EXERCISE MATERIALS

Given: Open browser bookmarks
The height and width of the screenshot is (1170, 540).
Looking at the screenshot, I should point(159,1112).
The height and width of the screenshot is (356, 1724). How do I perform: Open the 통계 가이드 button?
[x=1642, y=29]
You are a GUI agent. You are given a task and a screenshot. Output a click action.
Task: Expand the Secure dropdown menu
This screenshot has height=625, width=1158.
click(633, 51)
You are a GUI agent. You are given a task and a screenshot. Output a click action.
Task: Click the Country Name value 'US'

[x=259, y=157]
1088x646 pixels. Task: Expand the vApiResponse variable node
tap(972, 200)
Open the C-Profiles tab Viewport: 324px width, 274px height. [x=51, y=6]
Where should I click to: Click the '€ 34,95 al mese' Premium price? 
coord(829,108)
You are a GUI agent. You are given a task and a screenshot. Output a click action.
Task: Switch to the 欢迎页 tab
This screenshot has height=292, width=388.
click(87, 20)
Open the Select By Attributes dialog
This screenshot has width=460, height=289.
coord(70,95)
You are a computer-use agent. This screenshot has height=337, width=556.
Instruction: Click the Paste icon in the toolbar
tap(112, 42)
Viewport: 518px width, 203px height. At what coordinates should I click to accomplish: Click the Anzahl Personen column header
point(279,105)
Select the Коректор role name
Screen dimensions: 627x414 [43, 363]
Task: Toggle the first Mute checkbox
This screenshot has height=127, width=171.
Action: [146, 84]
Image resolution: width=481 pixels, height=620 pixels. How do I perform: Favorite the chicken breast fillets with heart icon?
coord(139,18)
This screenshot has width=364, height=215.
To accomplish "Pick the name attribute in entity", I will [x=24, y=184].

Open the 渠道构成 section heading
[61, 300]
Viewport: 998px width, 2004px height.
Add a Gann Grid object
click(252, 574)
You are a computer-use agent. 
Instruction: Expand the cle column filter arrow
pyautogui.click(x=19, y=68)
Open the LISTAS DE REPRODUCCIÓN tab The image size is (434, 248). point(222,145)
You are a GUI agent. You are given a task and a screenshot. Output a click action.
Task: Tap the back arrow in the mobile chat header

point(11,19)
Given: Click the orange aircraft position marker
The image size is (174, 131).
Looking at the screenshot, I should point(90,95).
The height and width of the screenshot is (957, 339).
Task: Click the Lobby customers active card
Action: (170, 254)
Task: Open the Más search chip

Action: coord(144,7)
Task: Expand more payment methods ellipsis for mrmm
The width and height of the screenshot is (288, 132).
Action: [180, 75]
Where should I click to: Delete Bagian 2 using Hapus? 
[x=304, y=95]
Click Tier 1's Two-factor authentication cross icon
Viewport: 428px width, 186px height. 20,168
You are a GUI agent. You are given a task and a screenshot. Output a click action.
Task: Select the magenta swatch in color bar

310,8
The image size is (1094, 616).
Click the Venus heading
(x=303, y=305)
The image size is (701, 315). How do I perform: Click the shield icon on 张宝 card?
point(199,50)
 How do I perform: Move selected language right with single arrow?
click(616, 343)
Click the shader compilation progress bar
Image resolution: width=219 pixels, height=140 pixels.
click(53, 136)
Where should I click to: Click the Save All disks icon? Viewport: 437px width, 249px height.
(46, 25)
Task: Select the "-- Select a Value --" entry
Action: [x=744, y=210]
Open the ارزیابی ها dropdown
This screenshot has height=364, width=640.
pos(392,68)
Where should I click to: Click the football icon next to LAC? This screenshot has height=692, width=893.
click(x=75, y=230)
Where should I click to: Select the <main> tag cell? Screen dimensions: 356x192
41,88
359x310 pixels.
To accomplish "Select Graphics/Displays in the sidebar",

WORK ITEM
Look above for the line holding "Task: Toggle the first Mute checkbox" and the line holding "This screenshot has width=364, height=215.", then output exactly those two lines and every line between them, nothing more.

FINISHED EXERCISE
Task: Toggle the first Mute checkbox
This screenshot has height=127, width=171.
Action: [146, 84]
Image resolution: width=481 pixels, height=620 pixels. How do I perform: Favorite the chicken breast fillets with heart icon?
coord(139,18)
This screenshot has width=364, height=215.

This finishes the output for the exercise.